The results of the trial were published in the American Journal of Nephrology under the title “Clinical Trial of Vadadustat in Patients with Anemia Secondary to Stage 3 or 4 Chronic Kidney Disease.”
Vadadustat is an oral hypoxia-inducible factor (HIF) stabilizer. Akebia is developing it at a time when few options are available for treating CKD-related anemia.
Anemia is a condition in which the body has fewer red blood cells than normal. Red blood cells carry oxygen to tissues and organs throughout the body, enabling them to obtain energy from food, according to the National Institute of Diabetes and Digestive and Kidney Diseases.
Anemia is common in people with CKD. It can begin developing in the early stages of CKD, when someone has 20 to 50 percent of normal kidney function, and tends to worsen as the disease progresses.
The results Akebia announced came from a multicenter, six-week, randomized, double-blind, placebo-controlled, Phase 2a clinical trial (NCT01381094). It evaluated the effectiveness, safety, and tolerability of oral vadadustat in pre-dialysis CKD patients with anemia. Pre-dialysis patients are in Stage 3 or 4 of CKD.
The 92 patients in the six-week trial were randomly assigned to one of five groups.

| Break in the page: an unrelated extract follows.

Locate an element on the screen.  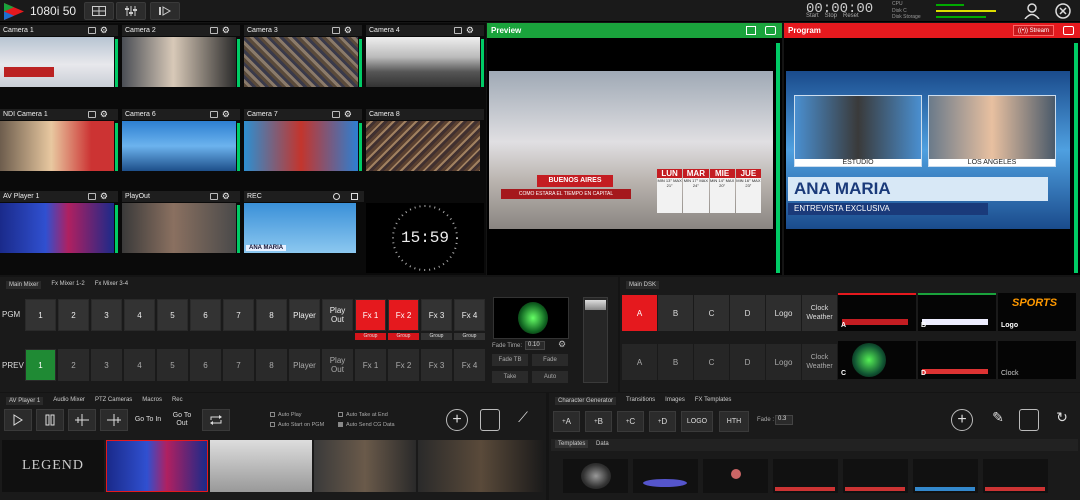
camera-tile: Camera 7 ⚙ is located at coordinates (303, 140).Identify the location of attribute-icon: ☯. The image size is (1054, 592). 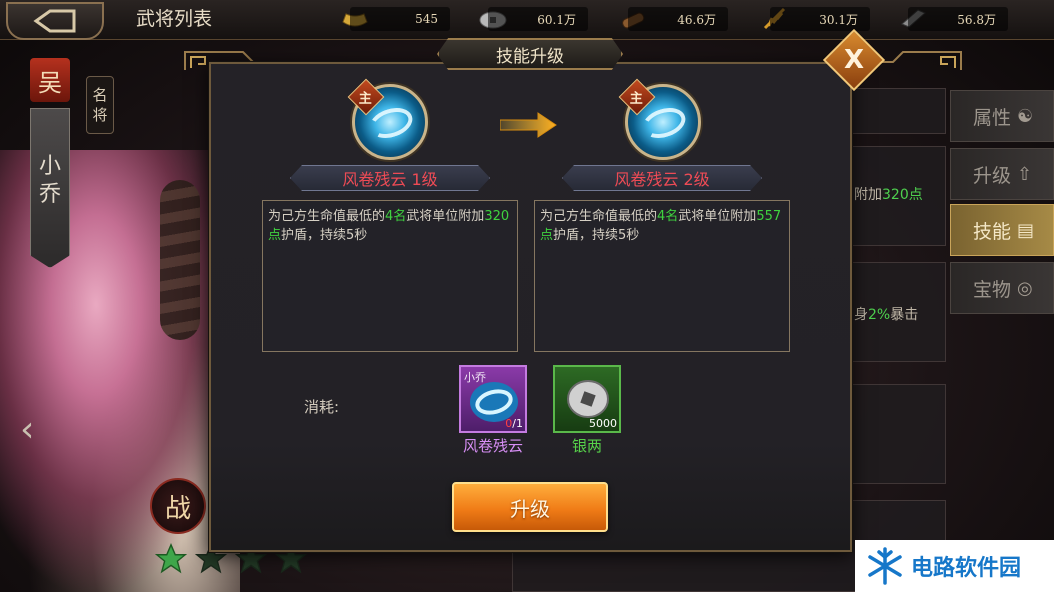
(1026, 116).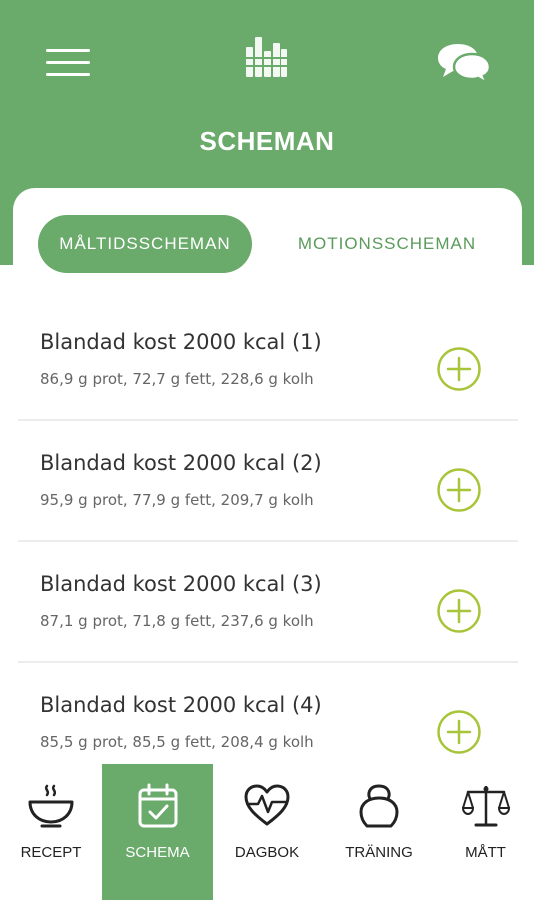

The first four received either 240, 370, 500, or 630 mg doses of vadadustat per day. The other group received a placebo.
Patients who took vadadustat showed significant increases in hemoglobin levels, compared with those who took a placebo. And the higher the dose of vadadustat, the more increase in hemoglobin.
Vadadustat also increased CKD patients’ iron-binding capacity and decreased their concentrations of ferritin and hepcidin, proteins that play vital roles in iron metabolism and are markers for anemia.
In terms of safety, the number of patients who experienced at least one treatment-related adverse event was similar between the vadadustat and placebo groups. There were no significant changes in blood pressure, vascular endothelial growth factor, C-reactive protein, or total cholesterol.
“This Phase 2a publication further demonstrates the potential of vadadustat to set a new standard of care in renal anemia and provides a strong basis for our global Phase 3 program, which continues to enroll CKD patients in both the non-dialysis and dialysis-dependent setting,” Brad Maroni, MD, the chief medical officer of Akebia, said in a press release.
A Phase 3 clinical trial program evaluating vadadustat is continuing in both non-dialysis-dependent and dialysis-dependent patients with CKD-related anemia.